Given task
Rewrite everything from the line containing "289) in the screenshot?" down to the line containing "pyautogui.click(x=1256, y=410)", changing "GUI agent" to "screen assistant" and keeping everything else unchanged.
=== Provided entries ===
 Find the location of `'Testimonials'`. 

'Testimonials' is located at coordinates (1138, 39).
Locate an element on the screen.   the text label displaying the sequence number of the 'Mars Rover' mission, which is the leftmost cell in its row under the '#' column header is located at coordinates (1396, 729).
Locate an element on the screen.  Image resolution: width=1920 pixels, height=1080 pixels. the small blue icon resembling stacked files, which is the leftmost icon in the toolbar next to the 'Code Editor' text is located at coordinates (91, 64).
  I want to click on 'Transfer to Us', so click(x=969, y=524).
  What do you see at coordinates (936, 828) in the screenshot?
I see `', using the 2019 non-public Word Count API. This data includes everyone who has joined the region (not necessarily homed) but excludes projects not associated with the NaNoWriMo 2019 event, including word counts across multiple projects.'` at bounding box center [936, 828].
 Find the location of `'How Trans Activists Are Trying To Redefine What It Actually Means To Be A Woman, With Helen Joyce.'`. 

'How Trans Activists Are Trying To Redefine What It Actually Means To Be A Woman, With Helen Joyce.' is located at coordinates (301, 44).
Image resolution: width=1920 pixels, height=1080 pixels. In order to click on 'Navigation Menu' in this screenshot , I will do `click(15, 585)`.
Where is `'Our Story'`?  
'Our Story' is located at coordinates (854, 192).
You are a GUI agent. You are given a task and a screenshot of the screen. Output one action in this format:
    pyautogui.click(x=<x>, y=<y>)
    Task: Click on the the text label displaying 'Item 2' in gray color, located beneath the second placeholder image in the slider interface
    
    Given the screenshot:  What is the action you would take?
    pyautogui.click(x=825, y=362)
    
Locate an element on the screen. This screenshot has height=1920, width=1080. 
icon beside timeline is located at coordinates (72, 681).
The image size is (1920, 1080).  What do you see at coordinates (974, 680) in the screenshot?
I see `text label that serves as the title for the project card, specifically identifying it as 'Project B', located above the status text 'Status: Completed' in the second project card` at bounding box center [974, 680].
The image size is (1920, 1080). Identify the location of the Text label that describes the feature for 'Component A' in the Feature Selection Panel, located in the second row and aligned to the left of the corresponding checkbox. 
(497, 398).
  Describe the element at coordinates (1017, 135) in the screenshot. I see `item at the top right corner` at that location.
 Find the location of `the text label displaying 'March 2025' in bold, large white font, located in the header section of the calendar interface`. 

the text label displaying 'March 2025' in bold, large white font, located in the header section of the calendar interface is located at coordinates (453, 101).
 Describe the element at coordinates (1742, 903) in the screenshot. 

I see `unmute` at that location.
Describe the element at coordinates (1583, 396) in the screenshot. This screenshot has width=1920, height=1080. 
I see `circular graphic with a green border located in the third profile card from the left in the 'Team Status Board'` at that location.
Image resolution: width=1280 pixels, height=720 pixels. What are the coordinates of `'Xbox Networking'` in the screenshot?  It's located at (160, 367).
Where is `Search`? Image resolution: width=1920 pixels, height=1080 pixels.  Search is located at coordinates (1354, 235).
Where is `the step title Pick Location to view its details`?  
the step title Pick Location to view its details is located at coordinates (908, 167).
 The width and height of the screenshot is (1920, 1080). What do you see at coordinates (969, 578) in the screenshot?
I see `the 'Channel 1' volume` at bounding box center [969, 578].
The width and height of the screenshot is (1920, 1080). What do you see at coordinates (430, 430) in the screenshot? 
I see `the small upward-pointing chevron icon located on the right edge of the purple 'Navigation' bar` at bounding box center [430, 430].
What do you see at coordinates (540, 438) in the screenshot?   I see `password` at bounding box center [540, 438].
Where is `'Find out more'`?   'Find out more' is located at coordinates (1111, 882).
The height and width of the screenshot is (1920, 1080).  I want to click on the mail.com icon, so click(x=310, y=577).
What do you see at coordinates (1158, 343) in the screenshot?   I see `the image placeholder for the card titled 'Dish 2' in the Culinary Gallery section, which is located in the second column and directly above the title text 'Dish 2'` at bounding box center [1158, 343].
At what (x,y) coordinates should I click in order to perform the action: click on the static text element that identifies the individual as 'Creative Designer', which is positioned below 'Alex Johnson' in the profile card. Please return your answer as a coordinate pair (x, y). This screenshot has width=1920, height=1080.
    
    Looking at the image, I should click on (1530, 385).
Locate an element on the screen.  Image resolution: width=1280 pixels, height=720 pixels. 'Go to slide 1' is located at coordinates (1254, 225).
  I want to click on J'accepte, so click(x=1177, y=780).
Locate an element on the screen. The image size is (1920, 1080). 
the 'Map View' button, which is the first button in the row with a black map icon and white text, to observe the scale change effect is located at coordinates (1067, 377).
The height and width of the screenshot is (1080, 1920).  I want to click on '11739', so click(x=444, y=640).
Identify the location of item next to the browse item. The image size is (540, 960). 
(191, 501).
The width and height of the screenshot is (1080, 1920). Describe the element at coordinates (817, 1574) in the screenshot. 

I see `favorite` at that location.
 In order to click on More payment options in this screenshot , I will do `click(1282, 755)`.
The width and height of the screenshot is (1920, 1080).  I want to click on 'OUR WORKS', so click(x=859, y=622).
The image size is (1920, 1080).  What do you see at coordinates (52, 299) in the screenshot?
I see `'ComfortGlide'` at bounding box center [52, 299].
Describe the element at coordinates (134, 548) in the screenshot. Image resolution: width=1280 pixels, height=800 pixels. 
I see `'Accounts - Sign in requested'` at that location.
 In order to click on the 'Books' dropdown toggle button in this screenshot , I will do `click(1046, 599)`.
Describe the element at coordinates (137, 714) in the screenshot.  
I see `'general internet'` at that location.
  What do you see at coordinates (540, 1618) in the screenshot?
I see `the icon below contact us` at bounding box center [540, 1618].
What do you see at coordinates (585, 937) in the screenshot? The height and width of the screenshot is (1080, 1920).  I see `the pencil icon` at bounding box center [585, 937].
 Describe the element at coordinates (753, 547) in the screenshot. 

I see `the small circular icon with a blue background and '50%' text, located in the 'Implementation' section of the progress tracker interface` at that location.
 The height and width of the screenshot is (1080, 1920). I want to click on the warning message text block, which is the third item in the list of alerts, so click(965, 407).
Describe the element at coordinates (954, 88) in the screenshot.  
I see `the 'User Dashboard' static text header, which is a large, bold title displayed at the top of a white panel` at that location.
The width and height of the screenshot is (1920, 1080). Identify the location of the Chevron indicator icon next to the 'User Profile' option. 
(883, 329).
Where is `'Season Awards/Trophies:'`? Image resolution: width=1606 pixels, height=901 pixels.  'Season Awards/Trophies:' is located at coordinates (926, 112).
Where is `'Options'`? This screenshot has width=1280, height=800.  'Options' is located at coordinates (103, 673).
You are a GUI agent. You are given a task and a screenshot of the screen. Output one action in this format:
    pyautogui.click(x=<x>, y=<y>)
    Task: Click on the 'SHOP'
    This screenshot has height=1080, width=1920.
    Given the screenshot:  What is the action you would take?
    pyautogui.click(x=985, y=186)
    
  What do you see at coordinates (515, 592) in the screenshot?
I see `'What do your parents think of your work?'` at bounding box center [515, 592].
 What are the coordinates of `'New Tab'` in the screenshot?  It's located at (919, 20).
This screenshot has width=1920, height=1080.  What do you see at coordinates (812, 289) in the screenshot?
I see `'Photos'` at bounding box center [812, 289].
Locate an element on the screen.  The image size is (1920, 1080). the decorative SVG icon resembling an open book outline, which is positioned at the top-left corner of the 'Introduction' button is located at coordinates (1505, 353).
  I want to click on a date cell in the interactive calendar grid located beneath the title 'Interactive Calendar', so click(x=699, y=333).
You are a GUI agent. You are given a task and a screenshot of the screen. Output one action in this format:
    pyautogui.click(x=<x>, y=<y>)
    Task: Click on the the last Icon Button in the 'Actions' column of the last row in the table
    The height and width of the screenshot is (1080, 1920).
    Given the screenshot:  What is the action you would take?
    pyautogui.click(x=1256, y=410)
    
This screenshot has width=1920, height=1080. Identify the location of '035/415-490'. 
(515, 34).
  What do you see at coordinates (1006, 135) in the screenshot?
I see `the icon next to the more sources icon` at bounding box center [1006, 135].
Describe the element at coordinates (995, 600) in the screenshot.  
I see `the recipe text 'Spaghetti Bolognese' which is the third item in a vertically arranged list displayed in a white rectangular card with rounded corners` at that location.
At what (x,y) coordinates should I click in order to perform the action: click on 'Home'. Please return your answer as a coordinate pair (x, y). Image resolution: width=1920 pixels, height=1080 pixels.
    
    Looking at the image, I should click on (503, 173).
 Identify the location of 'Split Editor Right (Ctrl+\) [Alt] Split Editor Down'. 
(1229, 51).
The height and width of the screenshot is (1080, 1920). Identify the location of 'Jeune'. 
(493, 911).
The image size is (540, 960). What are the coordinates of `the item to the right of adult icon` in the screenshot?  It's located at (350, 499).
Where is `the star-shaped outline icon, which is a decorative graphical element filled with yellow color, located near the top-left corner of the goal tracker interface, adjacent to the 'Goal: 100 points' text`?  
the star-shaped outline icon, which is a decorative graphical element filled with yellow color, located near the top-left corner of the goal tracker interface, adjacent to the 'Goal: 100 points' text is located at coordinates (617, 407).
===
Solution to the exercise
This screenshot has width=1920, height=1080.  What do you see at coordinates (812, 289) in the screenshot?
I see `'Photos'` at bounding box center [812, 289].
Locate an element on the screen.  The image size is (1920, 1080). the decorative SVG icon resembling an open book outline, which is positioned at the top-left corner of the 'Introduction' button is located at coordinates (1505, 353).
  I want to click on a date cell in the interactive calendar grid located beneath the title 'Interactive Calendar', so click(x=699, y=333).
You are a screen assistant. You are given a task and a screenshot of the screen. Output one action in this format:
    pyautogui.click(x=<x>, y=<y>)
    Task: Click on the the last Icon Button in the 'Actions' column of the last row in the table
    The height and width of the screenshot is (1080, 1920).
    Given the screenshot:  What is the action you would take?
    pyautogui.click(x=1256, y=410)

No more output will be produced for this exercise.